=== Data records ===
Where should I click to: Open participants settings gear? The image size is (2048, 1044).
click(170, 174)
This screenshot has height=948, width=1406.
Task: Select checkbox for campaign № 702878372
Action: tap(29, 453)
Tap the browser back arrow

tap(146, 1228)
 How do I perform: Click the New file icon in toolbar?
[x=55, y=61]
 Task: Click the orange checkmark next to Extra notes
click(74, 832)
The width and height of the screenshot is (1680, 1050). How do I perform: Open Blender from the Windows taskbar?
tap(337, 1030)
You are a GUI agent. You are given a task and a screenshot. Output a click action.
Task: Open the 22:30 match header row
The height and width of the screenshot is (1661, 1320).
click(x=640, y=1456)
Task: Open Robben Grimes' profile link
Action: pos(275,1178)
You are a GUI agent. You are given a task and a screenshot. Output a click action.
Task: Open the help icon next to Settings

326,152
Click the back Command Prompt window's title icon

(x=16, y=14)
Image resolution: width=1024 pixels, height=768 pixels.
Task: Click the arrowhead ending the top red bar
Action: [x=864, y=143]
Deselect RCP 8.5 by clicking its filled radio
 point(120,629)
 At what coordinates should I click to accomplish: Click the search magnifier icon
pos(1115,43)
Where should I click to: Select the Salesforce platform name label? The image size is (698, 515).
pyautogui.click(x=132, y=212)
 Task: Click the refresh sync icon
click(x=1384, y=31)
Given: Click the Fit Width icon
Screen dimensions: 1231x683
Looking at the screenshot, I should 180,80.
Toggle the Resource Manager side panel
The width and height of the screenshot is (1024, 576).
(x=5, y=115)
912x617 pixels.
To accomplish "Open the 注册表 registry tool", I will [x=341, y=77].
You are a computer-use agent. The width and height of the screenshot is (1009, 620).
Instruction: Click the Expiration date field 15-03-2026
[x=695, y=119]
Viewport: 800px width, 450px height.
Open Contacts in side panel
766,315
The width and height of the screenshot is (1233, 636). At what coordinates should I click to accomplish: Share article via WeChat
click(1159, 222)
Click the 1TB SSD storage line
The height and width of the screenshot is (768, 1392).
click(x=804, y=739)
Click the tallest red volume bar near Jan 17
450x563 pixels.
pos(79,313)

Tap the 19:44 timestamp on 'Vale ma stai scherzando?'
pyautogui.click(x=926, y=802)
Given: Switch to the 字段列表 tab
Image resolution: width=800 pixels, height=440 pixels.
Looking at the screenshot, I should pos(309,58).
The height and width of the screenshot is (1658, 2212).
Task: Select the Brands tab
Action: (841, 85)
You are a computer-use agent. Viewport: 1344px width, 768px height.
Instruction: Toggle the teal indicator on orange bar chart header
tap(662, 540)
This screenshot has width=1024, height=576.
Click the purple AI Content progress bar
===
Activity
This exercise calls for every record to be restated word for word.

Result
Where should I click to: Open participants settings gear? The image size is (2048, 1044).
click(170, 174)
This screenshot has height=948, width=1406.
Task: Select checkbox for campaign № 702878372
Action: tap(29, 453)
Tap the browser back arrow

tap(146, 1228)
 How do I perform: Click the New file icon in toolbar?
[x=55, y=61]
 Task: Click the orange checkmark next to Extra notes
click(74, 832)
The width and height of the screenshot is (1680, 1050). How do I perform: Open Blender from the Windows taskbar?
tap(337, 1030)
You are a GUI agent. You are given a task and a screenshot. Output a click action.
Task: Open the 22:30 match header row
The height and width of the screenshot is (1661, 1320).
click(x=640, y=1456)
Task: Open Robben Grimes' profile link
Action: pos(275,1178)
You are a GUI agent. You are given a task and a screenshot. Output a click action.
Task: Open the help icon next to Settings

326,152
Click the back Command Prompt window's title icon

(x=16, y=14)
Image resolution: width=1024 pixels, height=768 pixels.
Task: Click the arrowhead ending the top red bar
Action: [x=864, y=143]
Deselect RCP 8.5 by clicking its filled radio
 point(120,629)
 At what coordinates should I click to accomplish: Click the search magnifier icon
pos(1115,43)
Where should I click to: Select the Salesforce platform name label? The image size is (698, 515).
pyautogui.click(x=132, y=212)
 Task: Click the refresh sync icon
click(x=1384, y=31)
Given: Click the Fit Width icon
Screen dimensions: 1231x683
Looking at the screenshot, I should 180,80.
Toggle the Resource Manager side panel
The width and height of the screenshot is (1024, 576).
(x=5, y=115)
912x617 pixels.
To accomplish "Open the 注册表 registry tool", I will [x=341, y=77].
You are a computer-use agent. The width and height of the screenshot is (1009, 620).
Instruction: Click the Expiration date field 15-03-2026
[x=695, y=119]
Viewport: 800px width, 450px height.
Open Contacts in side panel
766,315
The width and height of the screenshot is (1233, 636). At what coordinates should I click to accomplish: Share article via WeChat
click(1159, 222)
Click the 1TB SSD storage line
The height and width of the screenshot is (768, 1392).
click(x=804, y=739)
Click the tallest red volume bar near Jan 17
450x563 pixels.
pos(79,313)

Tap the 19:44 timestamp on 'Vale ma stai scherzando?'
pyautogui.click(x=926, y=802)
Given: Switch to the 字段列表 tab
Image resolution: width=800 pixels, height=440 pixels.
Looking at the screenshot, I should pos(309,58).
The height and width of the screenshot is (1658, 2212).
Task: Select the Brands tab
Action: (841, 85)
You are a computer-use agent. Viewport: 1344px width, 768px height.
Instruction: Toggle the teal indicator on orange bar chart header
tap(662, 540)
This screenshot has width=1024, height=576.
Click the purple AI Content progress bar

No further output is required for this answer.